Ever since former president George W. Bushreferred to the war on terror as a “crusade” in the days after the September 11 attacks, many have charged that the United States was conducting a holy war, pitting a Christian America against the Muslim world. That perception grew as prominent military leaders such as Lt. Gen. William Boykin described the wars in evangelical terms, casting the U.S. military as the "army of God." Although President Obama addressed the Muslim world this month in an attempt to undo the Bush administration's legacy of militant Christian rhetoric that often antagonized Muslim countries, several recent stories have framed the issue as a wider problem of an evangelical military culture that sees spreading Christianity as part of its mission.

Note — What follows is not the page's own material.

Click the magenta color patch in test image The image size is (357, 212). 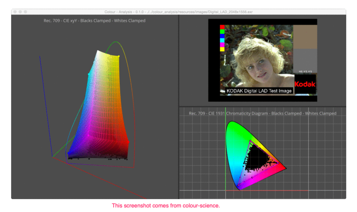click(x=222, y=45)
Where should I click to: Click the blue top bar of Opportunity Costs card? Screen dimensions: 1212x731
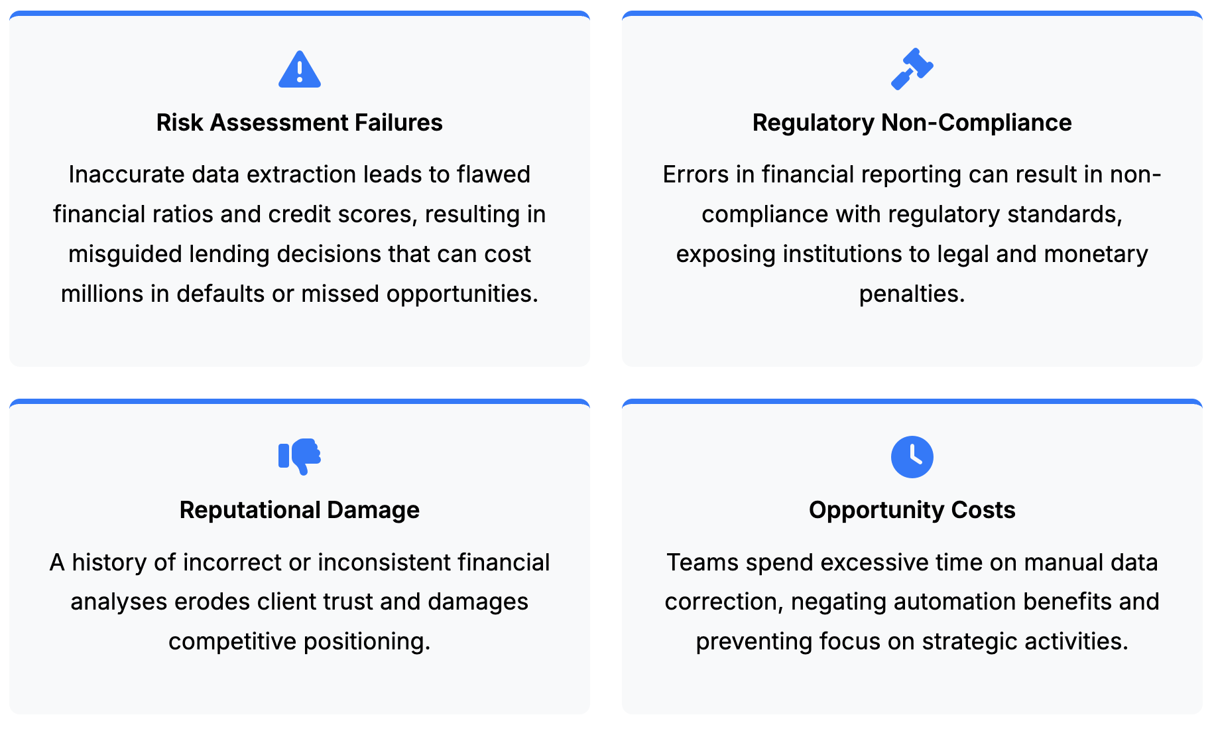pyautogui.click(x=912, y=401)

A May article in Harper’s by Jeff Sharlet illustrated a military engaged in an internal battle over religious practice. Then came news about former Defense secretary Donald Rumsfeld’s Scripture-themed briefings to President Bush that paired war scenes with Bible verses. (In an e-mail published on Politico, Rumsfeld aide Keith Urbahn denied that the former Defense secretary had created or even seen many of the briefings.) Later in May, Al-Jazeera broadcast clips filmed in 2008 showing stacks of Bibles translated into Pashto and Dari at the U.S. air base in Bagram and featuring the chief of U.S. military chaplains in Afghanistan, Lt. Col. Gary Hensley, telling soldiers to “hunt people for Jesus.”...

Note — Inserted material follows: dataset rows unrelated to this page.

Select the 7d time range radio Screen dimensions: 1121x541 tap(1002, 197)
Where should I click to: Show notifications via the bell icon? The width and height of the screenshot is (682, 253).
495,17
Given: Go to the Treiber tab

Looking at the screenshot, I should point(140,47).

...The effort is an example of what critics call a growing culture of militarized Christianity in the armed forces. It is influenced in part by changes in outlook among the various branches' 2,900 chaplains, who are sworn to serve all soldiers, regardless of religion, with a respectful, religiously pluralistic approach. However, with an estimated two thirds of all current chaplains affiliated with evangelical and Pentecostal denominations, which often prioritize conversion and evangelizing, and a marked decline in chaplains from Catholic and mainstream Protestant churches, this ideal is suffering. Historian Anne C. Loveland attributes the shift to the Vietnam War, when many liberal churches opposed to the war supplied fewer chaplains, creating a vacuum filled by conservative churches. This imbalance was exacerbated by regulation revisions in the 1980s that helped create hundreds of new "endorsing agencies" that brought a flood of evangelical chaplains into the military and by the simple fact that evangelical and Pentecostal churches are the fastest-growing in the U.S....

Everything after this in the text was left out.